*Required work*: An exact copy of all the data below is needed.

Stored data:
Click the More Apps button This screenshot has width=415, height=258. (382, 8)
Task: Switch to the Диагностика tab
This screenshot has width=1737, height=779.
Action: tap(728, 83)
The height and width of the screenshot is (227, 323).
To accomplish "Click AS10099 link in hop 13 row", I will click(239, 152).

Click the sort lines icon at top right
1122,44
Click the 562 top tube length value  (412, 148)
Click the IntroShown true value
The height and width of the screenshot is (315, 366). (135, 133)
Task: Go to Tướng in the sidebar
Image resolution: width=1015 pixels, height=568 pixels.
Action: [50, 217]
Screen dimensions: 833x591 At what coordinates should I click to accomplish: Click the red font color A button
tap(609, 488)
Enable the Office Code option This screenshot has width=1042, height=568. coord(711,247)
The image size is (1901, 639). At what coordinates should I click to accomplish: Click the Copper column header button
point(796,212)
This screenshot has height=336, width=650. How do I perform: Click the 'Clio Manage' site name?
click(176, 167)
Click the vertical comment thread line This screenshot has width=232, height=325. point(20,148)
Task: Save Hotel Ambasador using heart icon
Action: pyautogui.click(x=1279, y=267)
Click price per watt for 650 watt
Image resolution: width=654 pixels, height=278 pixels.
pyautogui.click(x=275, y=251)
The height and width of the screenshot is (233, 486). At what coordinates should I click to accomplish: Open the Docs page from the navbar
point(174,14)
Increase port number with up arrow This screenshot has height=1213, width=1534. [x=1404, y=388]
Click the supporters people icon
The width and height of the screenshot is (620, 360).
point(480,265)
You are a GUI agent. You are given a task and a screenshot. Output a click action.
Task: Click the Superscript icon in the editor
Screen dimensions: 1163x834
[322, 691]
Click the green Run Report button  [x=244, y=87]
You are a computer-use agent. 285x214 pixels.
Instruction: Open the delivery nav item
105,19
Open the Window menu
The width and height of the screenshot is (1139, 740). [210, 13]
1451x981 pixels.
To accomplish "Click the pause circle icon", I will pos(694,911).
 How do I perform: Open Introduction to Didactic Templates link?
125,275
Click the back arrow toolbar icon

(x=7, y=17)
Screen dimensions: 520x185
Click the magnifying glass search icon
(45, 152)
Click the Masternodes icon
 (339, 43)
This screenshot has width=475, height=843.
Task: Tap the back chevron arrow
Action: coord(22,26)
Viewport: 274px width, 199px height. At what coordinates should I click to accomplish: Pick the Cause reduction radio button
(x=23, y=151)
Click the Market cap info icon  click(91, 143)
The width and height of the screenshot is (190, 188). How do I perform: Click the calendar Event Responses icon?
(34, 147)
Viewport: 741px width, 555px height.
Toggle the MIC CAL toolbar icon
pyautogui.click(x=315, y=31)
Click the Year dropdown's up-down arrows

*Expected answer*:
Click the More Apps button This screenshot has width=415, height=258. (382, 8)
Task: Switch to the Диагностика tab
This screenshot has width=1737, height=779.
Action: tap(728, 83)
The height and width of the screenshot is (227, 323).
To accomplish "Click AS10099 link in hop 13 row", I will click(239, 152).

Click the sort lines icon at top right
1122,44
Click the 562 top tube length value  (412, 148)
Click the IntroShown true value
The height and width of the screenshot is (315, 366). (135, 133)
Task: Go to Tướng in the sidebar
Image resolution: width=1015 pixels, height=568 pixels.
Action: [50, 217]
Screen dimensions: 833x591 At what coordinates should I click to accomplish: Click the red font color A button
tap(609, 488)
Enable the Office Code option This screenshot has width=1042, height=568. coord(711,247)
The image size is (1901, 639). At what coordinates should I click to accomplish: Click the Copper column header button
point(796,212)
This screenshot has height=336, width=650. How do I perform: Click the 'Clio Manage' site name?
click(176, 167)
Click the vertical comment thread line This screenshot has width=232, height=325. point(20,148)
Task: Save Hotel Ambasador using heart icon
Action: pyautogui.click(x=1279, y=267)
Click price per watt for 650 watt
Image resolution: width=654 pixels, height=278 pixels.
pyautogui.click(x=275, y=251)
The height and width of the screenshot is (233, 486). At what coordinates should I click to accomplish: Open the Docs page from the navbar
point(174,14)
Increase port number with up arrow This screenshot has height=1213, width=1534. [x=1404, y=388]
Click the supporters people icon
The width and height of the screenshot is (620, 360).
point(480,265)
You are a GUI agent. You are given a task and a screenshot. Output a click action.
Task: Click the Superscript icon in the editor
Screen dimensions: 1163x834
[322, 691]
Click the green Run Report button  [x=244, y=87]
You are a computer-use agent. 285x214 pixels.
Instruction: Open the delivery nav item
105,19
Open the Window menu
The width and height of the screenshot is (1139, 740). [210, 13]
1451x981 pixels.
To accomplish "Click the pause circle icon", I will pos(694,911).
 How do I perform: Open Introduction to Didactic Templates link?
125,275
Click the back arrow toolbar icon

(x=7, y=17)
Screen dimensions: 520x185
Click the magnifying glass search icon
(45, 152)
Click the Masternodes icon
 (339, 43)
This screenshot has width=475, height=843.
Task: Tap the back chevron arrow
Action: coord(22,26)
Viewport: 274px width, 199px height. At what coordinates should I click to accomplish: Pick the Cause reduction radio button
(x=23, y=151)
Click the Market cap info icon  click(91, 143)
The width and height of the screenshot is (190, 188). How do I perform: Click the calendar Event Responses icon?
(34, 147)
Viewport: 741px width, 555px height.
Toggle the MIC CAL toolbar icon
pyautogui.click(x=315, y=31)
Click the Year dropdown's up-down arrows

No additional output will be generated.